Pour la sculpture de Paris, le pliage à 90° des rectangles, leur ouverture et leur entrecroisement au-dessus du sol pour libérer les jets d'eau, le soulèvement graduel des dalles et l'absence de margelle constituent un ensemble de stratégies très efficaces pour assurer un lien aisé avec la place. Véritable contraste par rapport aux sculptures d'eau patrimoniales de Paris, l'œuvre de Daudelin appartient dorénavant à son site; si elle se perçoit difficilement à distance, elle se situe à une échelle qui est en affinité réelle avec les passants. Reconnue sur le plan esthétique, mais également en raison d'une originalité fonctionnelle qui résulte de l'absence d'alimentation apparente et de réceptacle de l'eau,46 elle constitue une des étapes marquantes de la renommée de Daudelin.
 
38. L'entente comportait plusieurs clauses, notamment la production d'un cédérom sur Chaos. Ce document a été produit par ARDIM.
39. Le métal Muntz, du nom d'un métallurgiste britannique, est un alliage de 60% de cuivre et de 40% de zinc, qui est laminé en feuilles. Incidemment, les œuvres de Daudelin sont parfois coulées en bronze, parfois réalisées avec du métal laminé.
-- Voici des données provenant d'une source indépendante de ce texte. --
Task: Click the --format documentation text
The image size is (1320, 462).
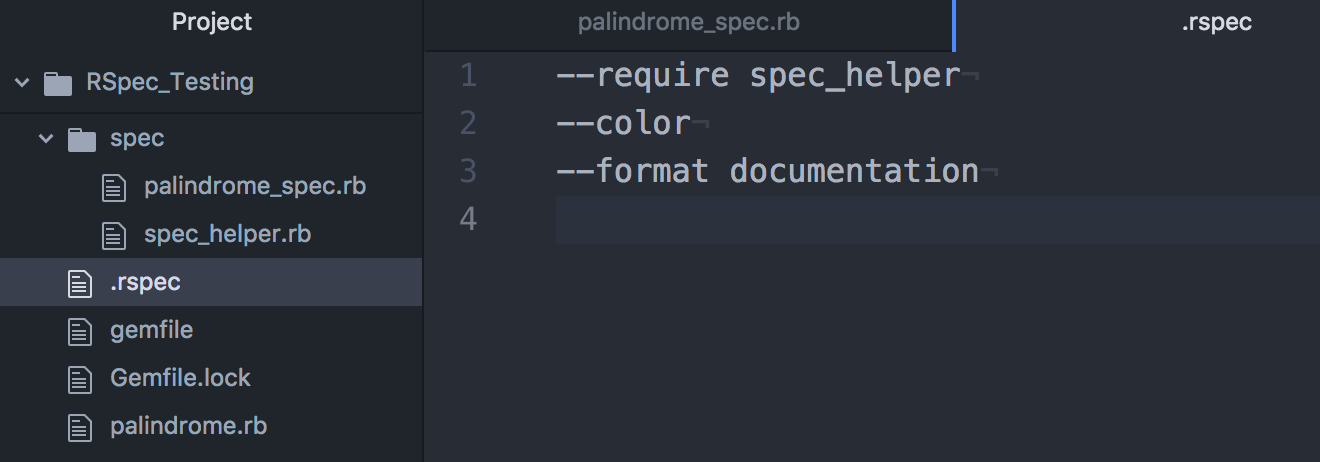Action: click(x=767, y=171)
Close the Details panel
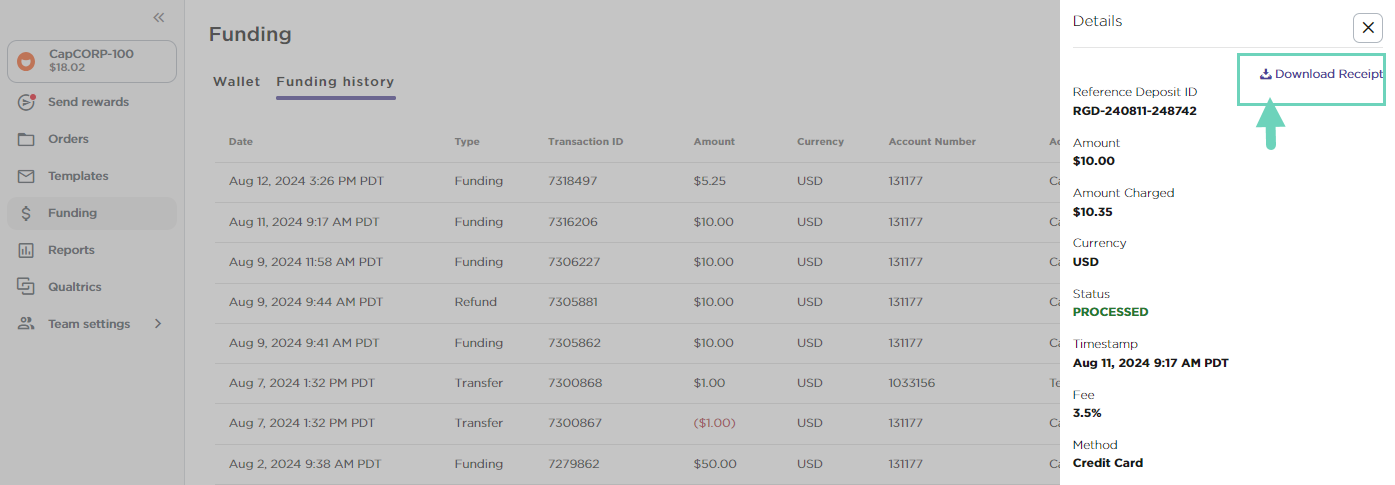This screenshot has width=1395, height=485. [1368, 27]
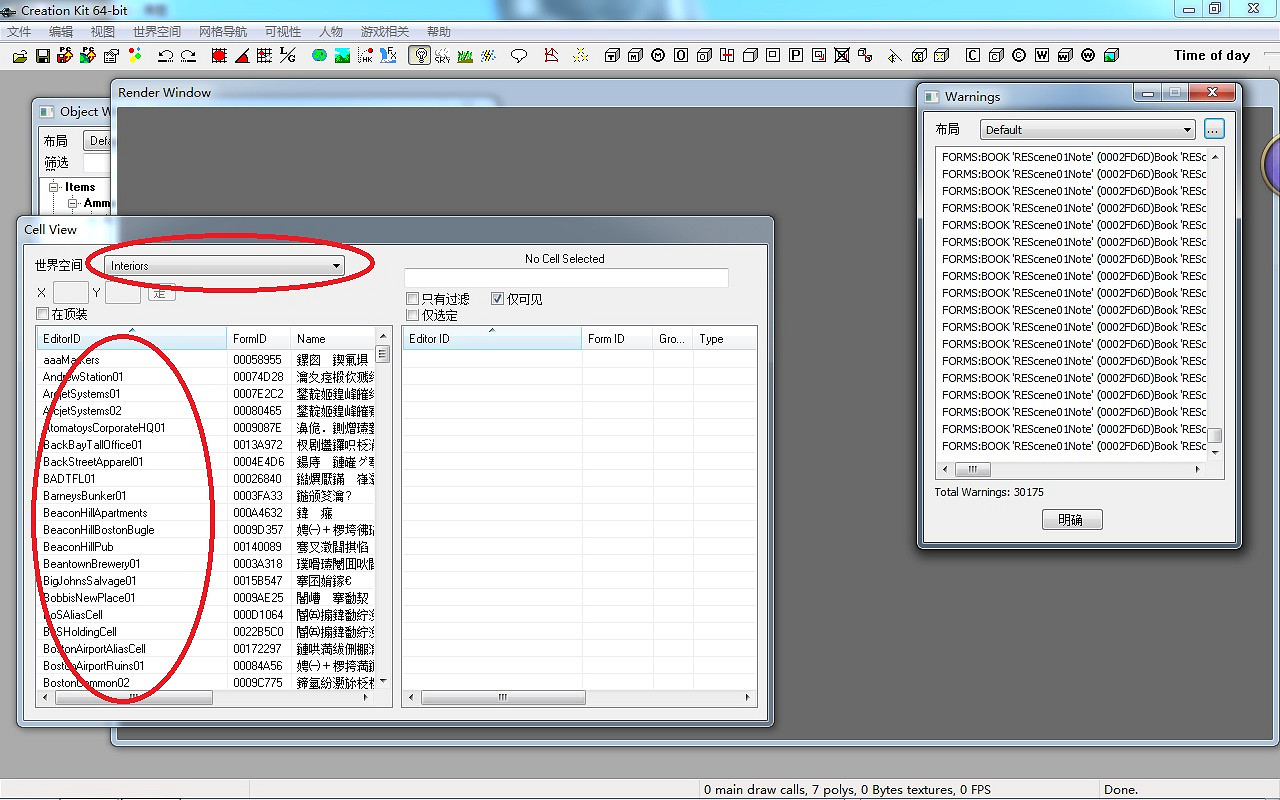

40. Louise et Charles Daudelin, Allegrocube, tapuscrit, dossier du palais de Justice de Montréal, 1973, archives de l'artiste.
41. Daudelin était finaliste avec Louis Archambault. François Dallegret. Marcelle Ferron et Pierre Granche. Le jury était composé de trois représentants français : Bruno de Saint-Victor, sous-directeur du patrimoine de la Ville de Paris, Claude Charpentier, architecte et directeur du Musée de Montmartre, et Pierre Bas, député du sixième arrondissement de Paris. Louise Letocha, alors directrice du Musée d'art contemporain de Montréal, Julien Hébert, professeur au département de design industriel de l'Université de Montréal, Evans Saint-Gelais, architecte, et Michel Dallaire, designer, complétaient le jury présidé par Yves Michaud, délégué général du Québec à Paris. Voir Marc Morin, «À Paris. Sculpture-fontaine de Daudelin à la Place du Québec», Le Droit, Ottawa, 9 novembre 1981, p. 16.
42. René Viau, «Une fontaine de Daudelin pour la Place du Québec à Paris», Le Devoir, Montréal, 9 novembre 1981, p. 13.
43. Ibid.
44. Lors de l'inauguration d'Embâcle, une exposition sur Daudelin fut présentée à la Délégation du Québec à Paris pendant le mois d'octobre 1984.
45. Charles Daudelin, dossier de la place du Québec à Paris, archives de l'artiste.
46.
Paris et ses fontaines de la Renaissance à nos jours, Paris, Délégation à l'Action artistique de la Ville de Paris, 1995, 318 p. (chapitre sur la création contemporaine par André Hoffman, p. 272).